_Activity:_ Gather each line in the entries that includes the string "browser".

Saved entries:
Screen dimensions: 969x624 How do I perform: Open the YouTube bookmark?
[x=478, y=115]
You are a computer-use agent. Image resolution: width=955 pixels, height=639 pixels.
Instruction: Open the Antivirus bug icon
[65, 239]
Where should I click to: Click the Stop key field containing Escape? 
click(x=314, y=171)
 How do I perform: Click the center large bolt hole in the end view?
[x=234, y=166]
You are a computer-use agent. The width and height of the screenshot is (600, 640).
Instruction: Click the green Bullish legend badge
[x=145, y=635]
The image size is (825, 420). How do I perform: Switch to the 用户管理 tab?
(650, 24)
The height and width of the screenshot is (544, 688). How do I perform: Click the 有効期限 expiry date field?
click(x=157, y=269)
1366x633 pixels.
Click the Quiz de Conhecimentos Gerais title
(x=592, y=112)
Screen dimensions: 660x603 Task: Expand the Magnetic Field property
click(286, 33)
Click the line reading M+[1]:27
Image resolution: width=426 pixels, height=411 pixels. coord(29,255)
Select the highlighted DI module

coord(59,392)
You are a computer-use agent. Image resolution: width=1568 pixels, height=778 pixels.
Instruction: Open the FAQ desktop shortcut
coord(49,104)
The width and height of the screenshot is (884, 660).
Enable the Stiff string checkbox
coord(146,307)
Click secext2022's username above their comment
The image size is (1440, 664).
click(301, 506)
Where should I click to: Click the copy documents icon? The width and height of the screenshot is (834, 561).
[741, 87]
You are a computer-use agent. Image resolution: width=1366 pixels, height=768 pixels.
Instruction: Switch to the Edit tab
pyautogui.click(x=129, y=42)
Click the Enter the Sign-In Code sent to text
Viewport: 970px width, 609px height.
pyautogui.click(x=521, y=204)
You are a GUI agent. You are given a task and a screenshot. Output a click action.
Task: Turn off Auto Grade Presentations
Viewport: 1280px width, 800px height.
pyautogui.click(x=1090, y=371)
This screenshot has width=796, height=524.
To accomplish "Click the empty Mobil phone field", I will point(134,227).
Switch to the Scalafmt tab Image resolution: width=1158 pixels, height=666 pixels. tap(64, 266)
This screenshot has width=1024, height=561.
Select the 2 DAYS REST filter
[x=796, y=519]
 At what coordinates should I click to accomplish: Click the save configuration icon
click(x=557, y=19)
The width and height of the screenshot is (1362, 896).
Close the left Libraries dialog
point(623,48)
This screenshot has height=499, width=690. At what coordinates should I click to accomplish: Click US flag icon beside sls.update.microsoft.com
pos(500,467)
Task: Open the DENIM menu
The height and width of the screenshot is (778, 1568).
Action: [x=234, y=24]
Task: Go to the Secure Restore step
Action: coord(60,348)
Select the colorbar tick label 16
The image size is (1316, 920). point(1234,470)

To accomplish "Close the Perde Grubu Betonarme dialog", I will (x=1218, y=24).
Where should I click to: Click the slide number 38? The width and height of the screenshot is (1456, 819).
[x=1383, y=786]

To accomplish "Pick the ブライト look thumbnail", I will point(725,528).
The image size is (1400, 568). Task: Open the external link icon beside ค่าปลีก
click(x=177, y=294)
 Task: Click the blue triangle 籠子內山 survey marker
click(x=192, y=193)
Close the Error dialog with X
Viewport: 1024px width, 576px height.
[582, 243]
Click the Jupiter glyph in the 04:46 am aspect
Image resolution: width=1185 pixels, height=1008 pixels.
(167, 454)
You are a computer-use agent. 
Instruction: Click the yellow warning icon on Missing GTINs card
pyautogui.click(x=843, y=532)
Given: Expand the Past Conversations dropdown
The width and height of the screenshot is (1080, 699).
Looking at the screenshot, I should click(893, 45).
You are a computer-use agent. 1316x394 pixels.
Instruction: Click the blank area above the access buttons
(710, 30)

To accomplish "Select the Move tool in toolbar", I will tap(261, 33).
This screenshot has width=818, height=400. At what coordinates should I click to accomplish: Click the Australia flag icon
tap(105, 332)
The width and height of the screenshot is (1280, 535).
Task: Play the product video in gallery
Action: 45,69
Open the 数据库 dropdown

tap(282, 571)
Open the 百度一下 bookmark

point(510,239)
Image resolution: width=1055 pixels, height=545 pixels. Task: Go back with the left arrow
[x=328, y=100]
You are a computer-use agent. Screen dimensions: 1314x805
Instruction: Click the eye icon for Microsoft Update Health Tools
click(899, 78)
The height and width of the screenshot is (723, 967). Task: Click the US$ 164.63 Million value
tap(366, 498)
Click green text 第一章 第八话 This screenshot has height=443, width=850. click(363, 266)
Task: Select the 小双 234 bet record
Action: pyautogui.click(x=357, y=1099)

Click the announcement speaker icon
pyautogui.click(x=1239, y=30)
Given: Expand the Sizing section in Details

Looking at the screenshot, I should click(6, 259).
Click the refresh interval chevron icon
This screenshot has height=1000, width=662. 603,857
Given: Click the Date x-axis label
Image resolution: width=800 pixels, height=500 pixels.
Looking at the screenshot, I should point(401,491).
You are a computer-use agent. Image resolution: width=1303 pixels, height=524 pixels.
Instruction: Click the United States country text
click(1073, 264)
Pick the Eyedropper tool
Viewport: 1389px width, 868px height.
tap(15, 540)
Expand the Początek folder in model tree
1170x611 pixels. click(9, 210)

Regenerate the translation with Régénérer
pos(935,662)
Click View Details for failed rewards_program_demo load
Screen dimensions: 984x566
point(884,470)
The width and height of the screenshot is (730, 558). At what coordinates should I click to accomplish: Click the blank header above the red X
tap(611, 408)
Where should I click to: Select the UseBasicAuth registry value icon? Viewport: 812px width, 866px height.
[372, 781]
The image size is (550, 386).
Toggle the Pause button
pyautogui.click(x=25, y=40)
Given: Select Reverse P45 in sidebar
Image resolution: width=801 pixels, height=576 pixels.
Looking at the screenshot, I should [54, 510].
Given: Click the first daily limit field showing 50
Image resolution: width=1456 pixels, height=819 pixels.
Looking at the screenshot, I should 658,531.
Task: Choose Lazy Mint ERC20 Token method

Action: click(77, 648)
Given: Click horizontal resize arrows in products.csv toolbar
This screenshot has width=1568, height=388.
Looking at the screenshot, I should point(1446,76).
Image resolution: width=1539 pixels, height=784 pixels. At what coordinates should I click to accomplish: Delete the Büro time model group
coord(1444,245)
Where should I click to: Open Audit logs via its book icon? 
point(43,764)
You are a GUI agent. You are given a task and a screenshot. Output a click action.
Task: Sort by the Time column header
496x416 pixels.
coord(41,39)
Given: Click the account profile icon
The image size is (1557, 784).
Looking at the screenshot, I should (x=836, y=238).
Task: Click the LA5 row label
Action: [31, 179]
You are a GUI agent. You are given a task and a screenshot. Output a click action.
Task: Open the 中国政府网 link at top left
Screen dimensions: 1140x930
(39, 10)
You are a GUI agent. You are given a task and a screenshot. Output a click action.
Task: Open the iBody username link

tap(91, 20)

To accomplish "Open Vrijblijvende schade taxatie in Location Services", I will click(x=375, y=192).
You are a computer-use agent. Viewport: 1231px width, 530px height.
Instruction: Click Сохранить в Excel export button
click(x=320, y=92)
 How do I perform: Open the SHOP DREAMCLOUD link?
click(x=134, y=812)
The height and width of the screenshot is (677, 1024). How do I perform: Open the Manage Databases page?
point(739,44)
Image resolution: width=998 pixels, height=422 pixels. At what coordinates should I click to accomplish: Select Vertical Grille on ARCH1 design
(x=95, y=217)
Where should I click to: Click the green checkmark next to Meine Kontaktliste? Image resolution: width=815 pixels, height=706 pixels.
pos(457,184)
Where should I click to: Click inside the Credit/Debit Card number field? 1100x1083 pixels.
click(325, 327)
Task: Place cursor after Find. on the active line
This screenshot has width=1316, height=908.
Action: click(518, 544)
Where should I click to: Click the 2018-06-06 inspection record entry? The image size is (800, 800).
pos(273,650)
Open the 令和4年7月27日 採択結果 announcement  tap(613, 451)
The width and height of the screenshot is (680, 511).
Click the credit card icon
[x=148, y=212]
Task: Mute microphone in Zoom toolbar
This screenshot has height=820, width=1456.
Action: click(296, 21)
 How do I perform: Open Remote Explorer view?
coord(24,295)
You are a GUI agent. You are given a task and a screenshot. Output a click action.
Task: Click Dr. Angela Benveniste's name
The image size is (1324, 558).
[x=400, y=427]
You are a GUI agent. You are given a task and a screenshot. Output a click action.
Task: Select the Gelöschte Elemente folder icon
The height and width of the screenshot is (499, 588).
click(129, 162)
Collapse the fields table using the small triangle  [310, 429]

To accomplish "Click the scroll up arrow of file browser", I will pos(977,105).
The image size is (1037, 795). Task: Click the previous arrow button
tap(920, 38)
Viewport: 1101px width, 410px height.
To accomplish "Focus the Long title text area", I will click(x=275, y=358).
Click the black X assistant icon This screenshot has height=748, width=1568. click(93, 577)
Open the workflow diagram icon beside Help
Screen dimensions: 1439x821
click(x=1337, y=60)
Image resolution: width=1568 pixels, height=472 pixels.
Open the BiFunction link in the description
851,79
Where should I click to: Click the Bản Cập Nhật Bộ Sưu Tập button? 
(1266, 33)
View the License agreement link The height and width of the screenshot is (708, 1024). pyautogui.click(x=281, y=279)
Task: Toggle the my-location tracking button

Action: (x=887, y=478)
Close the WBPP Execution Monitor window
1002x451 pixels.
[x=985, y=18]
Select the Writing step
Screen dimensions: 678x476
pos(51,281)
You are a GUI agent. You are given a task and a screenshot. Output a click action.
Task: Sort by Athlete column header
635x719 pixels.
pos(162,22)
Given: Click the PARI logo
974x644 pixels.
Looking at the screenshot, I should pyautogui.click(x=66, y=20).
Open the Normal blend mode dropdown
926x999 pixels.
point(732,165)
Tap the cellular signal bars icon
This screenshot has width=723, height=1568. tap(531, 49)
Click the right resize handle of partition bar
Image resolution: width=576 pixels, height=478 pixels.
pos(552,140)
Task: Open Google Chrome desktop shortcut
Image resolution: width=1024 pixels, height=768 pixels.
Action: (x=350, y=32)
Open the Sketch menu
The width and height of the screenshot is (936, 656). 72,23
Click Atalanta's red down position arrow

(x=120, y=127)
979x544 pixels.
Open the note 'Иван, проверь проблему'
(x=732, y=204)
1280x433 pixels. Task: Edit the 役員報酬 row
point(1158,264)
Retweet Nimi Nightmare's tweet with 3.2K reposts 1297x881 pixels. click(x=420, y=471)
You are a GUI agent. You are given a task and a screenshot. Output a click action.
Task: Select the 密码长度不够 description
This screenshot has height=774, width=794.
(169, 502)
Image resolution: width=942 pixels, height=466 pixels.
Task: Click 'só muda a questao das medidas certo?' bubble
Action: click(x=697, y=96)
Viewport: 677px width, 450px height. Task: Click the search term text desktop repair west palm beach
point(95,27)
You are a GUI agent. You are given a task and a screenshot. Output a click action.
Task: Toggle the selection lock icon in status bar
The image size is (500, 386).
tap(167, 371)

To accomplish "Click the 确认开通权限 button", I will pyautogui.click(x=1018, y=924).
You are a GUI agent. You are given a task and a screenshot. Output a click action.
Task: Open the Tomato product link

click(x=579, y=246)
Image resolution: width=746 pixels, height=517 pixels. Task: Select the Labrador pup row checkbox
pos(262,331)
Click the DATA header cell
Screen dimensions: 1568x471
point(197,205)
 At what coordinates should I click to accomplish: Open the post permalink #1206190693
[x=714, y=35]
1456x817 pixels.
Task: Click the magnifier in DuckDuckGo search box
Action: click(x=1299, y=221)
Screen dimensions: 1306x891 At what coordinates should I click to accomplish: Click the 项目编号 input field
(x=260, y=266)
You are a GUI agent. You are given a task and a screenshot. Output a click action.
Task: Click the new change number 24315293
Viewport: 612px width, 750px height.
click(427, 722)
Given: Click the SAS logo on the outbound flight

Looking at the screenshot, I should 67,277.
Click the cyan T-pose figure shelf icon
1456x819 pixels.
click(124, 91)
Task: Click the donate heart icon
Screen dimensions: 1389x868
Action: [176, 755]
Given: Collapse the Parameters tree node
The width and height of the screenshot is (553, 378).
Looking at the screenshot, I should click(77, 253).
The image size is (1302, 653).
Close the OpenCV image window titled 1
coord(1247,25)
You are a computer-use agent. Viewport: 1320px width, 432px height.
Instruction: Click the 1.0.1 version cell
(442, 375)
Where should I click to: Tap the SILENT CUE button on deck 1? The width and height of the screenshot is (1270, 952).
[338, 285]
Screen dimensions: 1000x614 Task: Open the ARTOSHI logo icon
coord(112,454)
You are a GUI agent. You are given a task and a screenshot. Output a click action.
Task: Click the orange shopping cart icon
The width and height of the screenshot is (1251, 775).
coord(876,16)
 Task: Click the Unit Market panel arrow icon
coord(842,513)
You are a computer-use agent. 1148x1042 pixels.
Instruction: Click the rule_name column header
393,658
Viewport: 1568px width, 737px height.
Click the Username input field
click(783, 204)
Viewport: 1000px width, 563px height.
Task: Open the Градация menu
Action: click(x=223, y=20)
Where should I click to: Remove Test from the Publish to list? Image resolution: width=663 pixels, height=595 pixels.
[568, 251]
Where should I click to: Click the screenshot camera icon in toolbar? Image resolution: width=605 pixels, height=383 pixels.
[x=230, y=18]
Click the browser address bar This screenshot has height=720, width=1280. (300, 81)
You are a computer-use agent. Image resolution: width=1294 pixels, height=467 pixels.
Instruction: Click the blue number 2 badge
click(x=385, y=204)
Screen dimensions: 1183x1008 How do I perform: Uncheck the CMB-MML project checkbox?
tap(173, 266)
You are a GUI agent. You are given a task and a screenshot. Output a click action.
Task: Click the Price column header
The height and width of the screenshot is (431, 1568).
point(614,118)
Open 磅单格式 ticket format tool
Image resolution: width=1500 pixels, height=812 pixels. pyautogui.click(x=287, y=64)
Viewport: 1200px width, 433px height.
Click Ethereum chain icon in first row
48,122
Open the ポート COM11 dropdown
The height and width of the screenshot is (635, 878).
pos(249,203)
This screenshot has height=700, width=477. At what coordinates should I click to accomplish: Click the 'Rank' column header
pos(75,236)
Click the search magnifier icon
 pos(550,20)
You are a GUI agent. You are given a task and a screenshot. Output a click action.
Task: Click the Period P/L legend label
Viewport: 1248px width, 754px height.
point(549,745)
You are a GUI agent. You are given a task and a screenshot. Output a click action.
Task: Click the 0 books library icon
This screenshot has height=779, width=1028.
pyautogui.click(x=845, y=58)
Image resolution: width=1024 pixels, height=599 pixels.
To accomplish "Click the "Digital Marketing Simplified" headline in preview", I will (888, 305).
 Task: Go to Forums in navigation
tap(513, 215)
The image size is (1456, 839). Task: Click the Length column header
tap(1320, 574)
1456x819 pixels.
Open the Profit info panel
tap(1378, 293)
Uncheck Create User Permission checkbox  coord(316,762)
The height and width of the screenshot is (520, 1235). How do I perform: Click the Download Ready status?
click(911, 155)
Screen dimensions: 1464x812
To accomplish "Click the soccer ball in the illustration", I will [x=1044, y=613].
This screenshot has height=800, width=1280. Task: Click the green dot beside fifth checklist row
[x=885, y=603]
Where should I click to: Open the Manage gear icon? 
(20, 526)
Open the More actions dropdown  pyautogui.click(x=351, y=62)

_Output of the task:_
To accomplish "Click the scroll up arrow of file browser", I will pos(977,105).
Click the browser address bar This screenshot has height=720, width=1280. (300, 81)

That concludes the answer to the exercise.